- TASK OBJECTIVE -
Copy out each record that follows exactly, and omit any picture you find.

(Extracted data entries)
╭──

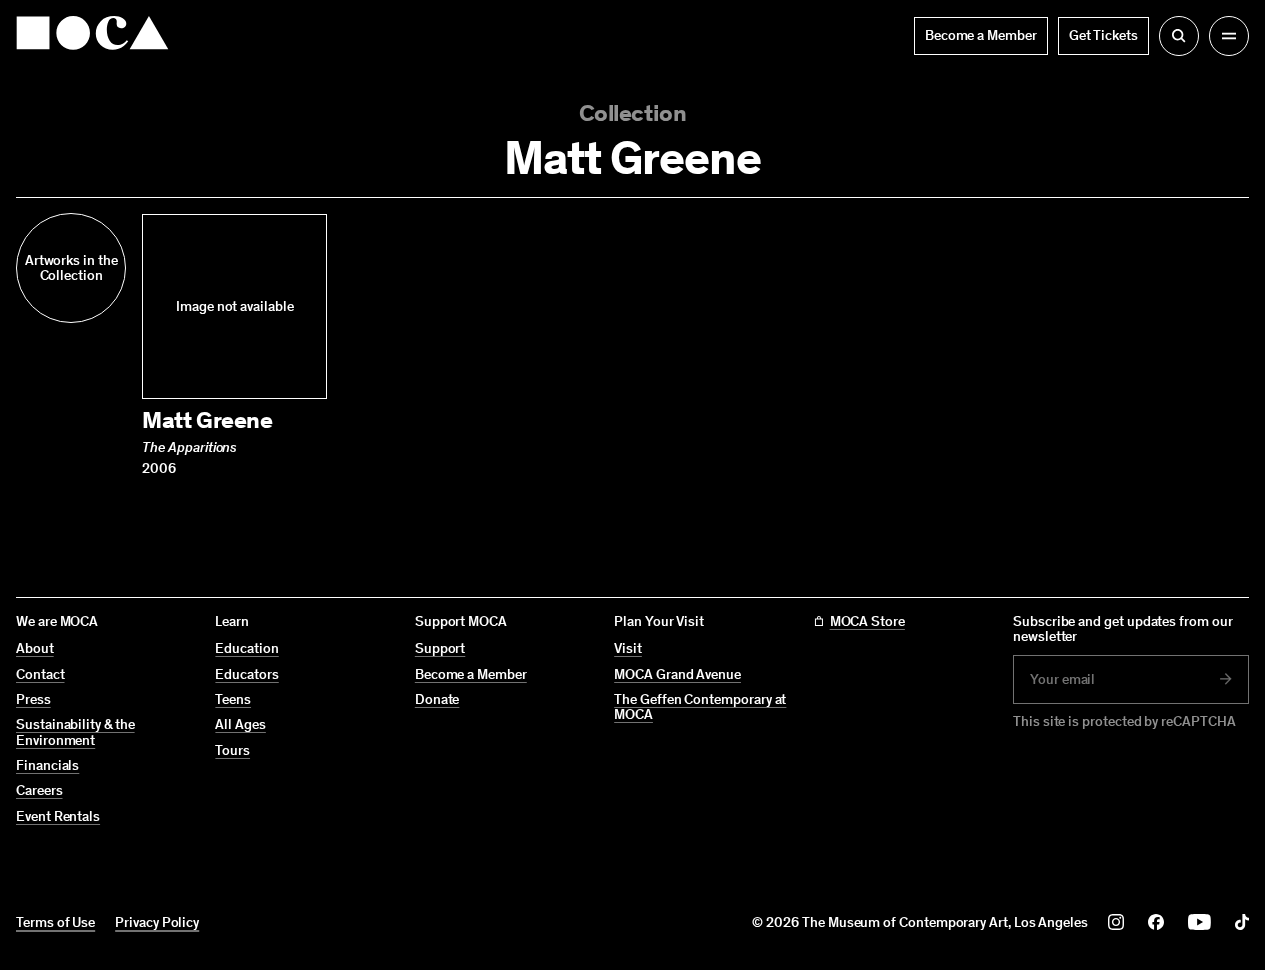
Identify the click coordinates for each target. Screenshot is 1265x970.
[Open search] (1179, 36)
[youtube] (1199, 922)
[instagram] (1116, 922)
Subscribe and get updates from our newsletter (1123, 629)
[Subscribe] (1226, 679)
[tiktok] (1242, 922)
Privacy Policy (157, 922)
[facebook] (1156, 922)
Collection (632, 112)
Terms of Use (55, 922)
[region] (632, 345)
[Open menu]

╰──

- TASK OUTPUT -
Identify the click coordinates for each target. Screenshot is 1265x970.
[Open search] (1179, 36)
[youtube] (1199, 922)
[instagram] (1116, 922)
Subscribe and get updates from our newsletter (1123, 629)
[Subscribe] (1226, 679)
[tiktok] (1242, 922)
Privacy Policy (157, 922)
[facebook] (1156, 922)
Collection (632, 112)
Terms of Use (55, 922)
[region] (632, 345)
[Open menu]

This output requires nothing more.